2. Spectrum management - responsible for capturing the best spectrum available for the required QoS of communication. First analysis is made on the spectrum for interference, path loss.
3. Spectrum mobility - responsible for maintaining seamless communication during spectrum transition by using the channel information exchanges between the BSs and CPEs.
4. Spectrum sharing - responsible for providing fair spectrum scheduling method for sharing the available open spectrum.

II. PREVIOUS RESEARCH

Chen Sun, Gabriel Porto Villardi, Zhou Lan, Ha Nguyen Tran, Hiroshi Harada[1] proposed, the Optimizing Coexistence Performance of Secondary User Networks under Primary User Constraints for Dynamic Spectrum Access. Distribution of the interference to the PU receiver caused by SU transmitters weighted by the time slot fraction assigned to each SU network with QOs.The impact of Coexistence among secondary user (SU) networks as well as coexistence between primary user(PU) and SU networks is stated. The former addresses the sharing of a common spectrum opportunity among SU networks in order to achieve an efficient spectrum usage, whereas the latter addresses the interference from SUs to PUs. For the quantitative evaluation of coexistence, they proposed a new parameter named quality of coexistence(QoC).
Mansi Subhedar and Gajanan Birajdar[3] proposed, different Spectrum Sensing Techniques in Cognitive Radio Networks .Different Approaches of spectrum sensing and their complexities are discussed. ED is always accompanied by a number of disadvantages i) sensing time taken to achieve a given probability of detection may be high. ii) Detection performance is subject to the uncertainty of noise power. iii) ED cannot be used to distinguish primary signals from the CR user signals. Matched Filter technique is considered as the effective, but Matched filter detection requires a prior knowledge of every primary signal. If the information is not accurate, MF performs poorly.
Also the most significant disadvantage of MF is that a CR would need a dedicated receiver for every type of primary user.
Hong Xu, Baochun Li[4] proposed, flexible channel cooperation among SUs and Pus that cover all dimensions of resource allocation for SUs.

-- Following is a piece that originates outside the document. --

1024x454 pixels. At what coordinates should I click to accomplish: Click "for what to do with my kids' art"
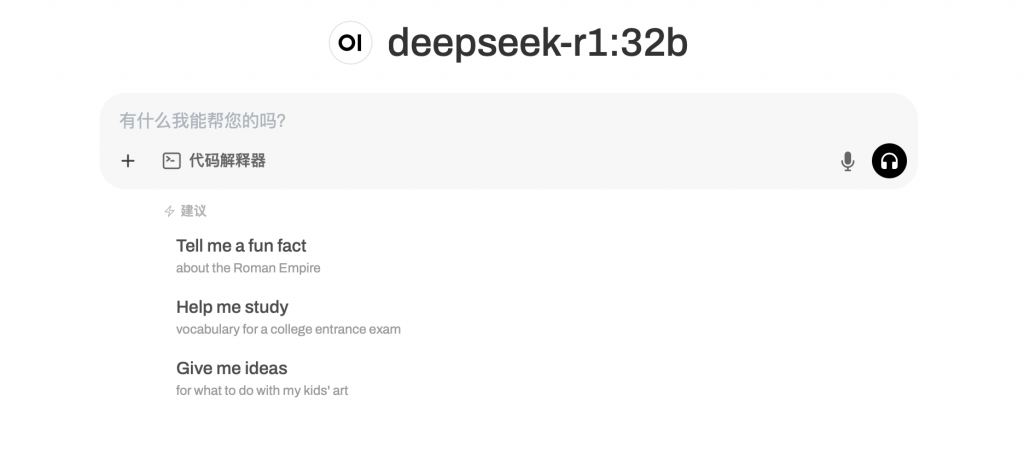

It allows SUs to freely optimize its use of resources, including channels and time slots leased by Pus. In this model the time slot is equally divided into two slots. The first slot is used by PU to transmit to SU and the second slot is used by the SU to transmit to the primary base station and to its own access point. This model increases the spectral efficiency, which in turn translated into more cooperation opportunities.

III. HYPOTHESIS

For studying the optimized channel performance, we test the following functionality with the multiple secondary users.
1. Spectrum sensing
2.Spectrum sharing
3. Spectrum mobility

IV. RESEARCH METHOD

The system describes the primary functions of the: spectrum sensing, spectrum decision and spectrum sharing. Spectrum sensing determines which portion of the spectrum is available and detects the presence of licensed users, when a user operates in a licensed band. Spectrum decision selects the best available channel for communication. Spectrum sharing is to coordinate fair spectrum access to the channel with other users. When a licensed user is detected, the SU should vacate the channel for seamless communication.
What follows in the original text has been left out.